Aberrant cell cycle and reduction/oxidation (redox) control are hallmarks of cancer, yet their crosstalk is poorly understood. Reactive oxygen species (ROS) oxidize cysteines to sulfenic acids creating reversible PTMs found on key cell cycle regulators. While this implies that redox changes affect proliferation, the potential of cysteine oxidation as a key cell cycle- regulatory PTM and accordingly as a target for innovative cancer therapies remains unexplored. Redox control of cell proliferation has clear implications for understanding tumour growth, where the redox state of a tumour often differs from normal tissue, and response to radiotherapy that generates ROS. Thus, we investigate using breast cancer as a model how ROS produced by the cell itself or during radiotherapy regulate the cell cycle control machinery and thus the decision to proliferate or not to proliferate.

A ROS-dependent mechanism promotes CDK2 phosphorylation to drive progression through S phase (2022). Kirova DG, Judasova K, Vorhauser J, Zerjatke T, Leung, JK, Glauche I and Mansfeld J. Developmental Cell.

Within long-standing collaborations with the structural biology laboratory of Sonja Lorenz and the computational structural biology laboratory of Maria T. Pisabarro, we study how complex multiprotein ubiquitin ligases such as the anaphase promoting complex (APC/C) are regulated and can be targeted by molecules, respectively. Recently, we have begun investigating how the poorly understood ubiquitin-like molecule UFM1 regulates cell cycle progression and the decision to proliferate or not to proliferate.

Dimerization regulates the human APC/C-associated ubiquitin-conjugating enzyme UBE2S (2020). Liess AKL, Kucerova A, Schweimer K, Schlesinger D, Dybkov O, Urlaub H, Mansfeld J# and Lorenz S#. Science Signaling (13), 654:eaba8208. #corresponding authors

UFMylation regulates translational homeostasis and cell cycle progression (2020). Gak IA*, Vasiljevic D*, Zerjatke T, Yu L, Brosch M, Roumeliotis TI, Horenburg C, Klemm N, Bakos G, Herrmann A , Hampe J, Glauche I, Choudhary JS and Mansfeld J. BioRxiv.

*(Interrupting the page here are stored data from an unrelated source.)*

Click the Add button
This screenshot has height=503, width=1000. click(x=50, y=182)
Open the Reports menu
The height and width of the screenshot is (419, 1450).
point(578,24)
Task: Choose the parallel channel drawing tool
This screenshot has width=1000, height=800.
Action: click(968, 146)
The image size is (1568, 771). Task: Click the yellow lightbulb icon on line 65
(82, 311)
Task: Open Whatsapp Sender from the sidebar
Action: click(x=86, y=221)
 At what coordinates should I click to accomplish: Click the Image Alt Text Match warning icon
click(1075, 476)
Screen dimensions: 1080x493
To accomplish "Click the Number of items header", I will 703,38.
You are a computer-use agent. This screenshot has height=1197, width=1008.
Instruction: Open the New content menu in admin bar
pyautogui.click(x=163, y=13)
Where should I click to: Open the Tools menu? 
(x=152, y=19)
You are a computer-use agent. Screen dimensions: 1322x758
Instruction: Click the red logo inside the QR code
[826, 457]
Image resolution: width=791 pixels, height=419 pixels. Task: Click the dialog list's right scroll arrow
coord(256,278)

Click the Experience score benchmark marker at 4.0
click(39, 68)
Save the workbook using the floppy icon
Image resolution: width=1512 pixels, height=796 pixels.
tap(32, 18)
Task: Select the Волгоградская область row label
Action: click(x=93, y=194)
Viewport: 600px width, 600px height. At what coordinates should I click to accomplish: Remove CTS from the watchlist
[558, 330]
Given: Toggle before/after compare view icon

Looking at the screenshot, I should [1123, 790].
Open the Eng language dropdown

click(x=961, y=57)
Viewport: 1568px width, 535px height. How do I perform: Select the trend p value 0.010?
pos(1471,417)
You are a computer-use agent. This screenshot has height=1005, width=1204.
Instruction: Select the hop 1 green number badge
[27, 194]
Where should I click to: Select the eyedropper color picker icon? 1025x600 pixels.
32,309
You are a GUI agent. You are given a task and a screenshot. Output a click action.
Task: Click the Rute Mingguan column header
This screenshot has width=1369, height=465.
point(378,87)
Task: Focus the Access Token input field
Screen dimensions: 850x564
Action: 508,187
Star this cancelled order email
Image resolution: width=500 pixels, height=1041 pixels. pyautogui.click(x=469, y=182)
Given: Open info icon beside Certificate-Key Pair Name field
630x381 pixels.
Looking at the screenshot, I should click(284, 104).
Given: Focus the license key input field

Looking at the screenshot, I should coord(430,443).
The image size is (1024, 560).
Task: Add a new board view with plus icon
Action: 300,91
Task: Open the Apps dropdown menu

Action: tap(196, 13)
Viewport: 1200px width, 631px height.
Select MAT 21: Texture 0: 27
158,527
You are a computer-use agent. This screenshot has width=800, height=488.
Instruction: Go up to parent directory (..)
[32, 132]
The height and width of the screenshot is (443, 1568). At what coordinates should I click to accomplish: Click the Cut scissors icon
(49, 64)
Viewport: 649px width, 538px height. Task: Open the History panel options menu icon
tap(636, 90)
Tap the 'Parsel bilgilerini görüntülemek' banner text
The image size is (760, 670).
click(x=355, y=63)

Deciding when to proliferate or not to proliferate is a fundamental difference between healthy and cancer cells. Post-translational modifications (PTMs) such as phosphorylation and ubiquitylation tightly regulate the cell cycle control machinery responsible for this decision-making. PTMs are covalent modifications of proteins to regulate their function by changing their activity, stability, interactions and localization. Recently, also protein oxidation emerged as a prime PTM to control cell cycle and proliferation control with a high relevance for tumorigenesis.

Within two lines of research our lab combines cell biological and biochemical approaches to reveal how the cell cycle control machinery and thus the decision to continue or halt cell cycle progression is regulated by ubiquitin/ubiquitin-like molecules and thiol oxidation. Since key cell cycle regulators often are targeted by multiple PTMs we are in particular interested in deciphering cross-talk between cell cycle regulatory PTMs.

To enable cutting edge research in the laboratory and translate our findings into potential approaches to treat cancer we routinely develop new technologies and molecules enabling us to identify, visualize and manipulate cell cycle proteins and their PTMs at will. For more information about us including open positions please also have a look at our lab website.

Quantitative life cell imaging:

Quantitative Cell Cycle Analysis Based on an Endogenous All-in-One Reporter for Cell Tracking and Classification (2017). Zerjatke T., Gak IA., Kirova D., Fuhrmann M., Daniel K., Gonciarz M., Müller D., Glauche I., and Mansfeld J. Cell Reports 19:1-14.

Inducible protein degradation:

Conditional control of fluorescent protein degradation by an auxin-dependent nanobody (2018). Daniel K*, Icha J*, Horenburg C, Müller D, Norden C# and Mansfeld J#. Nature Communications 9:3297. #corresponding authors

PTM identification:

An E2-ubiquitin thioester-driven approach to identify substrates modified with ubiquitin and ubiquitin-like molecules (2018). Bakos, G., Yu l., Gak IA., Roumeliotis, TI., Liakopoulos D., Choudhary JS. and Mansfeld J. Nature Communications 9:4776.